本研究は,実地指導者が新卒看護師を教育する中で困難に感じていることを明らかにすることを目的とした.
承諾が得られた大学病院の実地指導者92名を対象に,2021年2月~3月に無記名自記式質問紙調査を実施した.質問紙は,郵送法にて回収した.調査内容は,①個人属性②新卒看護師を指導する中で困難に感じた経験③コロナ禍により新卒看護師の指導が困難と考えられることとした.自由記述データの分析方法は, Krippendorff(1980)の内容分析の技法を参考に文脈を重視しながら,意味内容の類似したものにまとめ,カテゴリーとサブカテゴリーに分類した.分析の妥当性の確保のため,看護管理の研究者よりスーパーバイズを受けて実施した.
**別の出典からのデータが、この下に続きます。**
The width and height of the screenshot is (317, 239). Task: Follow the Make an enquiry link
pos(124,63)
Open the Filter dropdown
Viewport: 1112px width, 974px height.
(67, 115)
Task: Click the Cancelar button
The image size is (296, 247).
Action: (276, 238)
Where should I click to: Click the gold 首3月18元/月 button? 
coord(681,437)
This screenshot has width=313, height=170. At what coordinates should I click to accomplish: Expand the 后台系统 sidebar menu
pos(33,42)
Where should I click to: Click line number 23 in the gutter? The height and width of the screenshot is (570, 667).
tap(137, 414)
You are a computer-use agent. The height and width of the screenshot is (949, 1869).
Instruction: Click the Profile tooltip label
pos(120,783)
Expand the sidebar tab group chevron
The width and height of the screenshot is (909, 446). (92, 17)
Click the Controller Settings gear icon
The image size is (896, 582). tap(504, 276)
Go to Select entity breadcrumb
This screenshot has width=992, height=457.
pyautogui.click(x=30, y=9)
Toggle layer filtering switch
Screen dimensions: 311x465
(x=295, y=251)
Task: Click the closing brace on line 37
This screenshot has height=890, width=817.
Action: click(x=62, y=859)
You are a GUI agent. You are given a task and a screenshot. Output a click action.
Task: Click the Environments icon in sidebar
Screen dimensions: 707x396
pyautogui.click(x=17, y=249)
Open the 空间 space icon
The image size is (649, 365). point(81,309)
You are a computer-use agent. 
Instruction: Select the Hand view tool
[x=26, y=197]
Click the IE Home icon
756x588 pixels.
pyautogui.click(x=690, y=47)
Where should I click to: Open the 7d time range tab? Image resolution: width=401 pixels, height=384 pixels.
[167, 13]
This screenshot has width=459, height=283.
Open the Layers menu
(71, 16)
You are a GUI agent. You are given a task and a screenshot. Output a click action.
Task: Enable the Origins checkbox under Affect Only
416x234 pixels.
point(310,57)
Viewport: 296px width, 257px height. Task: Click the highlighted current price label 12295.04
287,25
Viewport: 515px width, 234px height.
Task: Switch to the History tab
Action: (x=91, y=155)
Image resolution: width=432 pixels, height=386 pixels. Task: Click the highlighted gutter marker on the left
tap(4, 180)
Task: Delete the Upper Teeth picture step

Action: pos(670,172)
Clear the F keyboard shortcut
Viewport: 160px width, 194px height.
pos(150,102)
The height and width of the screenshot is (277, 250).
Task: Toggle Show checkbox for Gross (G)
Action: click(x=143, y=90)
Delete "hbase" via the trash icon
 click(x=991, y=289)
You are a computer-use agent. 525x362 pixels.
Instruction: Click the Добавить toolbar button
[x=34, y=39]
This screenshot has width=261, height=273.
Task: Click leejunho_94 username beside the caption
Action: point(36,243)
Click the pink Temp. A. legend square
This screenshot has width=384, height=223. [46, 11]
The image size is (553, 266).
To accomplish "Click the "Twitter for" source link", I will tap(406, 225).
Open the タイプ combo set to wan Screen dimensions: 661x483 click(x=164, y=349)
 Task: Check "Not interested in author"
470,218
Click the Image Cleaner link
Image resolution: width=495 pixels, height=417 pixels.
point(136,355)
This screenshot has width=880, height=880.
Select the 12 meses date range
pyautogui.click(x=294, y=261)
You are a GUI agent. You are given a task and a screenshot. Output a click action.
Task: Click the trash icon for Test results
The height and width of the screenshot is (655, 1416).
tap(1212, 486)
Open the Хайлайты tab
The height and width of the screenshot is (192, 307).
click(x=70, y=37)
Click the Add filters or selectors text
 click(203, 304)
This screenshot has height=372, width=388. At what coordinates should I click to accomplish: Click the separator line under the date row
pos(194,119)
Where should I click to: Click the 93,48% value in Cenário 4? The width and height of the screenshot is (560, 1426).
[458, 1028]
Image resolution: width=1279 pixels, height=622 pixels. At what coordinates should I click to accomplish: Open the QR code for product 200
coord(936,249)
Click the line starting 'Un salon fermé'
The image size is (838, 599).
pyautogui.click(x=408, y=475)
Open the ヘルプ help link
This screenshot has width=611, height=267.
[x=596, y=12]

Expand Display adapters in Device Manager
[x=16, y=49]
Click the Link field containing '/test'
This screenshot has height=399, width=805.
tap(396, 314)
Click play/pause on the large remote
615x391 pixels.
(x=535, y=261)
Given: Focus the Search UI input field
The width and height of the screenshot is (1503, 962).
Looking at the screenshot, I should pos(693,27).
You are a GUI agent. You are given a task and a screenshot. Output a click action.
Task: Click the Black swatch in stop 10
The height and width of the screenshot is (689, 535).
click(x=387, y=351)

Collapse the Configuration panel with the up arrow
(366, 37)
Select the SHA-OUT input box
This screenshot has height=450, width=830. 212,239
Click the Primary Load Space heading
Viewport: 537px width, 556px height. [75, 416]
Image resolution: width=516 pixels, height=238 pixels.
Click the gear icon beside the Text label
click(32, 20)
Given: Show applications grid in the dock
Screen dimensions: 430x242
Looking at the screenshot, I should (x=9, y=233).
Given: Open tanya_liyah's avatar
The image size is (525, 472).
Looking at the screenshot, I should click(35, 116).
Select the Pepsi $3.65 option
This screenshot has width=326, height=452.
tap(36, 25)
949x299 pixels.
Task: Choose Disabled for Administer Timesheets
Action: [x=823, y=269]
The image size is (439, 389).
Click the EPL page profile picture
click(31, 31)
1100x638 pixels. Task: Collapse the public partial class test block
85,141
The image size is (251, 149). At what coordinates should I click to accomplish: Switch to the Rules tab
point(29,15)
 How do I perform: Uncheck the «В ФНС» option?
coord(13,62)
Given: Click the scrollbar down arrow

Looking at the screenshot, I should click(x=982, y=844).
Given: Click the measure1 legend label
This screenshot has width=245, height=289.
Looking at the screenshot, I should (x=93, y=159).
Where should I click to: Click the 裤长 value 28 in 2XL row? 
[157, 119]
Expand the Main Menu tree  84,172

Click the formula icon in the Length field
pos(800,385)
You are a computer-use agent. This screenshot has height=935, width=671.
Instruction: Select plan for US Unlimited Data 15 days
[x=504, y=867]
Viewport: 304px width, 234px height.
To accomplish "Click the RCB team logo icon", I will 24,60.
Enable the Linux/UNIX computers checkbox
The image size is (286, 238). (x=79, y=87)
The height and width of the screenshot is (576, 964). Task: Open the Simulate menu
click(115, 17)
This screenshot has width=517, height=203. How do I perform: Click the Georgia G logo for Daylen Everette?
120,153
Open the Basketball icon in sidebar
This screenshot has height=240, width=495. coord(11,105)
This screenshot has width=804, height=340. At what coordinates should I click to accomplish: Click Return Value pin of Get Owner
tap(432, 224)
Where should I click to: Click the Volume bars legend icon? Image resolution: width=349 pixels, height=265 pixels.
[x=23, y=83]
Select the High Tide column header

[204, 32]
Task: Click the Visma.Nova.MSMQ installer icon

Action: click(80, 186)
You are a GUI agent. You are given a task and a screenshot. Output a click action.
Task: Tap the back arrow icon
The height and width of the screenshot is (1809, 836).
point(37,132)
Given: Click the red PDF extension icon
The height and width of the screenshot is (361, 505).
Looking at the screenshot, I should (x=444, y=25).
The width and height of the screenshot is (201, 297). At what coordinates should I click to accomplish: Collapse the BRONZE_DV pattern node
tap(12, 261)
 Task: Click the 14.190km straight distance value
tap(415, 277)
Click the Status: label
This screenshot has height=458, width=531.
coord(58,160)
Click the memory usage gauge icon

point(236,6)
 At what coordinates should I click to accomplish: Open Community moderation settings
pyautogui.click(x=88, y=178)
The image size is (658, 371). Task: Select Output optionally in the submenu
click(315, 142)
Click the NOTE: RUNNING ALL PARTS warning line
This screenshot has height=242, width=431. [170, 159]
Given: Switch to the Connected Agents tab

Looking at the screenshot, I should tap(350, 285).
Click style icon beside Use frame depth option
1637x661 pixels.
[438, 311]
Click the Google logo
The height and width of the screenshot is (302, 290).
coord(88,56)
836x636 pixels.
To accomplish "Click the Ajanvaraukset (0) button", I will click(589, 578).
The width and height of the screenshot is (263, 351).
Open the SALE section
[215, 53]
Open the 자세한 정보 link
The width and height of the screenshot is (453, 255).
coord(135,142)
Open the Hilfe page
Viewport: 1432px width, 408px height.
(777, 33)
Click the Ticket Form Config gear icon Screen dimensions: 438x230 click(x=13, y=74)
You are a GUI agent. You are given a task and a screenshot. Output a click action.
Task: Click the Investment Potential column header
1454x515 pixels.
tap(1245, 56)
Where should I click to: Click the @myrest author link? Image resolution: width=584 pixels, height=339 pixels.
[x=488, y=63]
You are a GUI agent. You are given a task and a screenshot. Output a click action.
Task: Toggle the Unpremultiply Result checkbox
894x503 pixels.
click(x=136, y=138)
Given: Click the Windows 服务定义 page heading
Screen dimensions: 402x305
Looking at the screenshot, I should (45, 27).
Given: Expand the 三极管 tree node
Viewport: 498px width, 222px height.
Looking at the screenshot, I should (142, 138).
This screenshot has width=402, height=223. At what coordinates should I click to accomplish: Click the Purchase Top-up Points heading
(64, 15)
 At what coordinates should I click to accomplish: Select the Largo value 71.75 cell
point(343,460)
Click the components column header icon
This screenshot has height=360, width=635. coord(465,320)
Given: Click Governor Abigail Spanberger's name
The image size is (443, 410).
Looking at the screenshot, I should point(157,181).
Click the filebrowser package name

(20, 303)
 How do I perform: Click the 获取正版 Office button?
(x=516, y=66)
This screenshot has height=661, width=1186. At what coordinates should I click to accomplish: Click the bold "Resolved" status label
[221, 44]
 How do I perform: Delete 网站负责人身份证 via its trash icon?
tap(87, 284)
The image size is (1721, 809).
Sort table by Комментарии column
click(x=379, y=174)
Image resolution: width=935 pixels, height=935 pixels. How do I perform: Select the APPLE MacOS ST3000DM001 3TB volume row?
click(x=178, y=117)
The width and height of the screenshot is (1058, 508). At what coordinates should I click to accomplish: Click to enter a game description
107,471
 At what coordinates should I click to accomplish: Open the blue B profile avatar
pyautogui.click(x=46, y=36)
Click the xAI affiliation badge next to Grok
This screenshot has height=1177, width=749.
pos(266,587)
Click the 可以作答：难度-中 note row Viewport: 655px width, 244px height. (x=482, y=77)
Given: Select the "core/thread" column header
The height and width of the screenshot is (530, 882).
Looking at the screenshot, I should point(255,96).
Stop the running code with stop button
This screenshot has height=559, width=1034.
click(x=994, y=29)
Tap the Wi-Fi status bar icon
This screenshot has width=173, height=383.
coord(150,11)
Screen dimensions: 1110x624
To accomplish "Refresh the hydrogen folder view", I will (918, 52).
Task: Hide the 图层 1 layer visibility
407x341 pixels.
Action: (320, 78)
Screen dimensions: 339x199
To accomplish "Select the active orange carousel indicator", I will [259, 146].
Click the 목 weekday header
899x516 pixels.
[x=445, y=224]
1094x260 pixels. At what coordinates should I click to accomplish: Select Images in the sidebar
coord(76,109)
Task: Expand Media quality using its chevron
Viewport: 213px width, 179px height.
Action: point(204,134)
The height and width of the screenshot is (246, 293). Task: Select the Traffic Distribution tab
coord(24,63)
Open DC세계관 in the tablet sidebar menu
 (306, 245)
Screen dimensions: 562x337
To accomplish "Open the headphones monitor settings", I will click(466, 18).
新卒看護師を指導する中での困難感については,89の文脈が得られ,3カテゴリー ,13サブカテゴリーが得られた.カテゴリーは,≪新卒看護師の指導を受ける姿勢に対する困難≫,≪指導力に関する困難≫,≪先輩や上司と指導方針の意見相違による困難≫であった.コロナ禍における指導上の困難感については,31の文脈が得られ,3カテゴリー,7サブカテゴリーが得られた.カテゴリーは,≪実習体験が少ない新卒看護師に対応する不安≫,≪新卒看護師のサポート面での困難≫,≪新卒看護師を指導する時間の増加による負担≫であった.